What speaks loudest about the dynastic way in which Langley’s Trinity Western Spartans have once again reached the summit of Canadian men’s university volleyball this week at the U Sports national tournament?
It has to be that in the eyes of the rest of the country, they’ve simply accomplished what everyone thought they would.
You know the drill: A No. 1 ranking; a program-best 22-2 Canada West conference mark; a team with the opportunity to become the first in U Sports volleyball history to win three straight national titles since the Winnipeg Wesmen won four straight some 44 years ago, from 1970-71 thorough 1973-74.
Yet peel back the veneer and it’s pretty obvious that TWU’s most impressive feat as it heads into its U Sports national tournament opener Friday (5 p.m. PDT) at Hamilton’s McMaster University against the Windsor Lancers, is that despite drastic 11th-hour changes to their projected starting line-up in the fall, they have lost none of their sheen and missed not a beat on their way to being installed as tourney favourites.
Ask head coach Ben Josephson about it, about losing two blue-chip talents before the start of the Canada West season, thus fielding what is ultimately the youngest team in his 11-year tenure at the helm, and he immediately speaks to recalibration.
“We were headed into Year 3 of a four-year cycle, but instead we’re now in Year 1 of a four-year cycle,” says Josephson, who in the fall lost dominant fourth-year middle-blocker Aaron Boettcher to a season-ending injury, and lost starting front-row attacker Blake Scheerhoorn, who elected to leave to begin his pro career in Poland, despite the fact he still had a year of eligibility remaining.
“So this year’s team was going to be weaker than previously thought,” explained Josephson. “With those two, we thought we would be one of the best teams we’ve ever had. But we have also now looked at it from the programmatic standpoint, and this just makes us stronger in the long run.”
Of course getting Boettcher, one of the nation’s elite middles, back next season with two more years of eligiblity remaining while all around him, so much of the core group will be one year stronger, is already the theme of 2018-19.
Yet all eyes remain fixed where they should during national championship week, and that is on a Spartans’ team which has been able to lean especially heavy on returning 6-foot-5 U Sports Rookie of the Year Eric Loeppky and 6-foot-8 freshman Jesse Elser as part of a front row that also features 6-foot-6 third-year Jacob Kern, and 6-foot-5 rookie middle Jackson Howe who mans middle blocking duties along with 6-foot8 third-year man Pearson Eshenko.
Of course the reason it has all worked out, aside from the terrific talents and maturity of the Loeppky-Elser-Howe triumvirate, has been the steady, mentor-like role played by the team’s 6-foot-7 fifth-year senior setter and Canada West Player of the Year Adam Schriemer.
“Adam just upped his play this year,” said Josephson. “We looked at his numbers versus last season and he has better numbers this year with a younger team.”
----------
## Task to carry out
Answer these questions from the article on the Trinity Western Spartans:
1. What was the team's Canada West conference record?
2. Which opponent does the team face in its national tournament opener?
3. Which player left to start a pro career in Poland?
The records have no connection to the volleyball article.

## Given records
----------
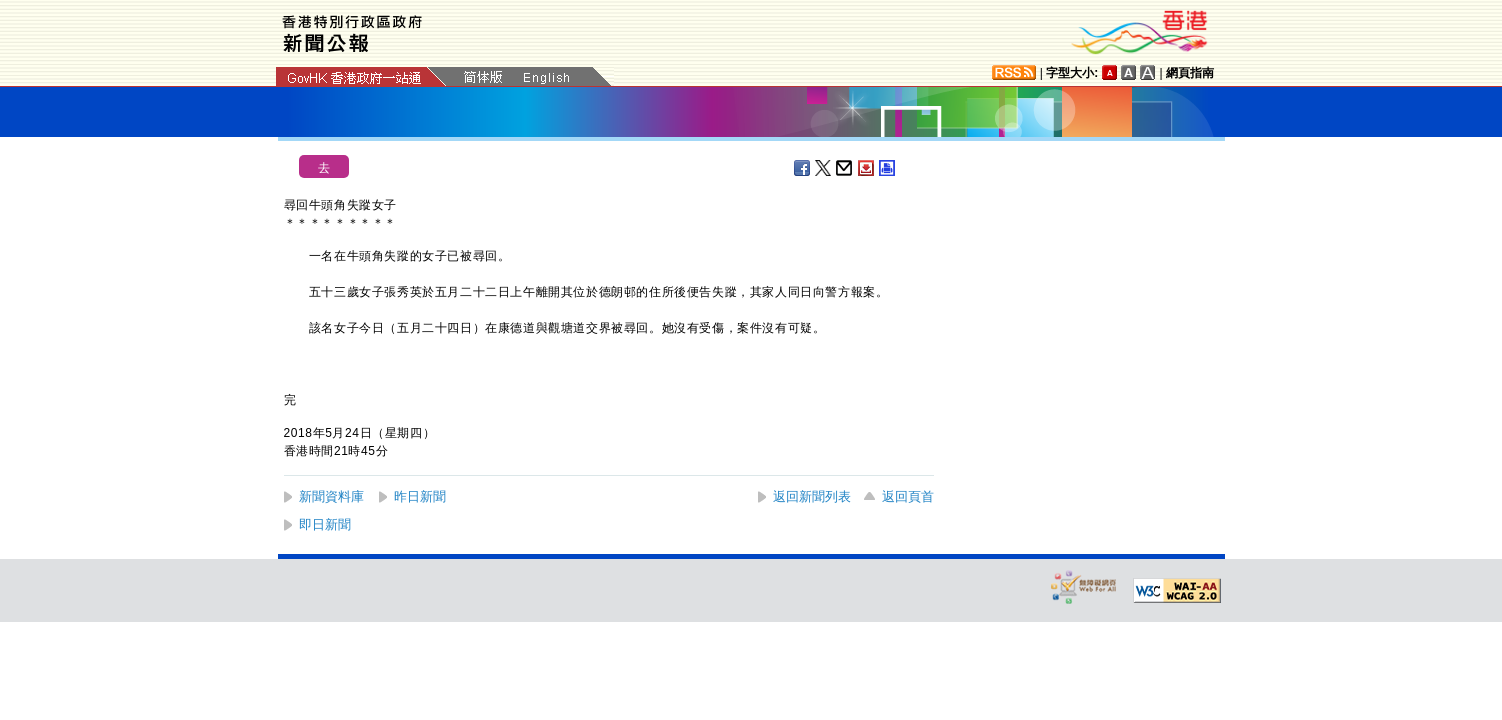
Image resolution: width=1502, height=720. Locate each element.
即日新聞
----------
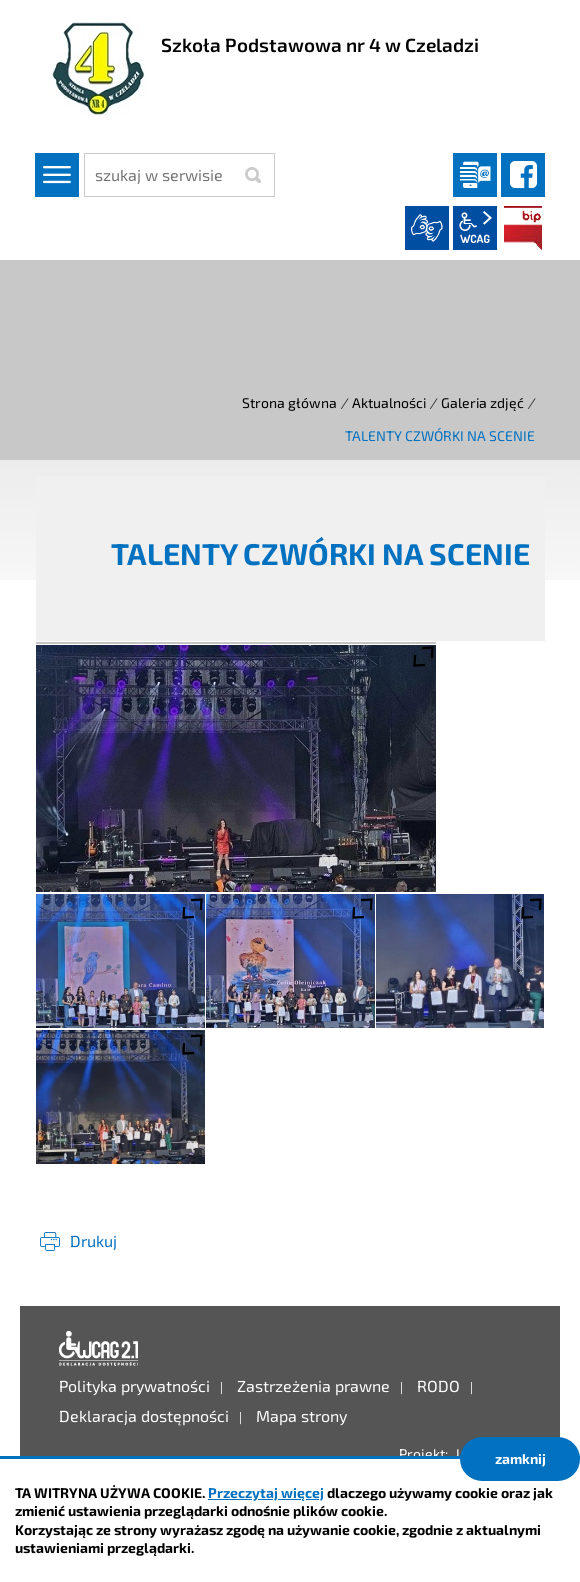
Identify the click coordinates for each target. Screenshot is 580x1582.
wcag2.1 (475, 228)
----------
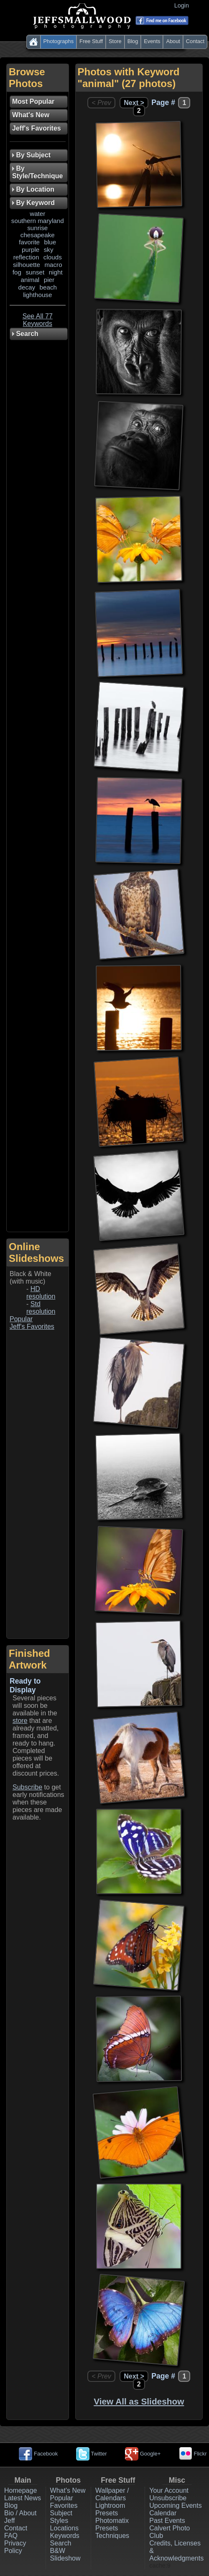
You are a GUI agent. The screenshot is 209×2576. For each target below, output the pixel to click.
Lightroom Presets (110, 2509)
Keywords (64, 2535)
----------
## Answer below
1. 22-2
2. The Windsor Lancers
3. Blake Scheerhoorn